How a computer visualizes data of individual cell types, for example of the brain, also inspired neurobiologist Bilge Ugursu to artistically despict results from single cell analysis. As an MDC PhD student, she is also conducting research on various mental disorders and approached them in sometimes somber abstract paintings

No servant of science

"The two spheres of science and art do not need each other, but they can stimulate one another," said Professor Anton Henssen. The pediatric oncologist from the Experimental and Clinical Research Center, a joint institution of MDC and Charité – Universitätsmedizin Berlin, studied for several semesters at the Düsseldorf Art Academy, the place where Joseph Beuys once taught. The researcher still paints. Sometimes Henssen mixes his centrifuged genetic material into his paints, sometimes it's the shapes of cancer DNA that spark his creativity. "It's two lenses pointed at the same object. Each offers a different perspective."

Under no circumstances should art be misunderstood as a servant of science, Dr. Katja Naie, Executive Director of the Ernst Schering Foundation, emphasized during a panel discussion on the Roof Terrace in Mitte. Equal footing, she said, is a prerequisite; there is no mutual dependence. "But the process is definitely similar," said Dr. Helena Kauppila, a mathematician and painter. "One commonality is certainly finding beauty in simplicity and precision."

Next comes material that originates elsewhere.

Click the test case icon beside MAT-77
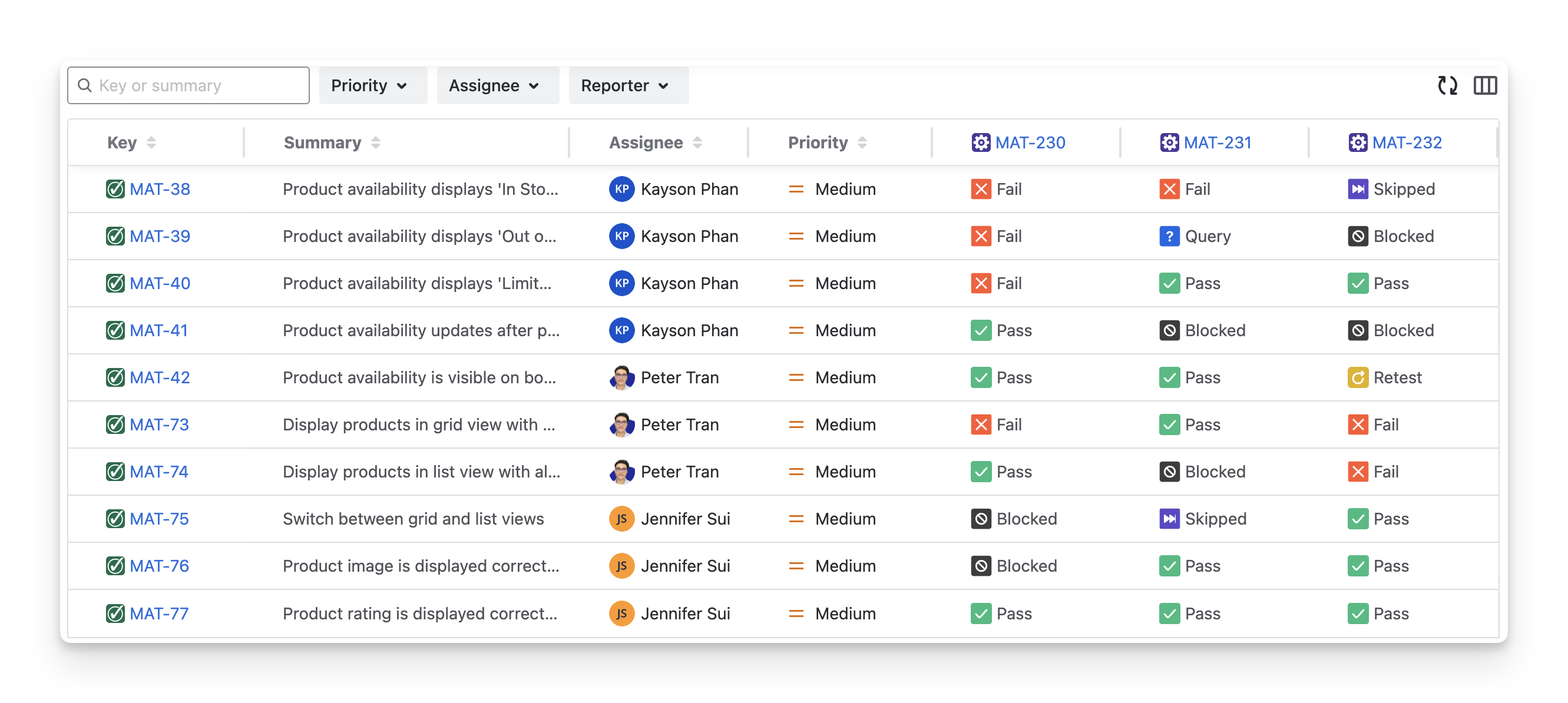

And sometimes science can reveal biographical details of an artist that would otherwise remain a mystery. In the Beethoven House in Bonn, for example, locks of the great composer's hair are stored. "A souvenir from his deathbed, as was customary at the time," Professor Nikolaus Rajewsky told the audience in Café Scientifique at the BIMSB. Since the first reconstruction of a genome from hair in 2011, the scientist and pianist has been intrigued by the question of what information these curls might provide. Probably nothing about Ludwig van Beethoven's intelligence, nothing about his character, his musicality. Even on absolute hearing there are no meaningful studies, although it is inherited. But who was actually the "immortal beloved" known from a famous letter? Two women were in Carlsbad at the time of the separation, and both gave birth to a child nine months later. "Today, one could clarify this paternity without a doubt," Rajewsky said.

From Beethoven to the soundtrack of biomedicine

It would probably have been more important to Ludwig van Beethoven himself that posterity would understand his illnesses – and of course systems biology, Rajewsky's field of expertise, could contribute to this. However, Beethoven's suffering did not diminish his virtuosity.  Anyone who listens to the compositions can testify to that. The audience in the large seminar room was no exception when Nikolaus Rajewsky sat down at the grand piano and played the A-flat Major Sonata op. 110. after his lecture. Beethoven was already deaf when he composed this piece. 

Long after sunset, the last expedition of the evening set out for the laboratories of fly researcher Professor Erich Wanker. Outside, jazz classics echoed across the campus in Buch; inside, visitors learned about the fruit fly as a popular research model during the late, fully booked tour. And while the lab Olympics paraphernalia were finally being packed away in the foyer in Mitte, beats could still be heard from the roof terrace. Not just any beats, of course. DJanes such as researcher Isabella Douzoglou from AG Birol had drawn inspiration from their everyday lives and set the tau protein to music, for example. Dancing to the soundtrack of biomedicine.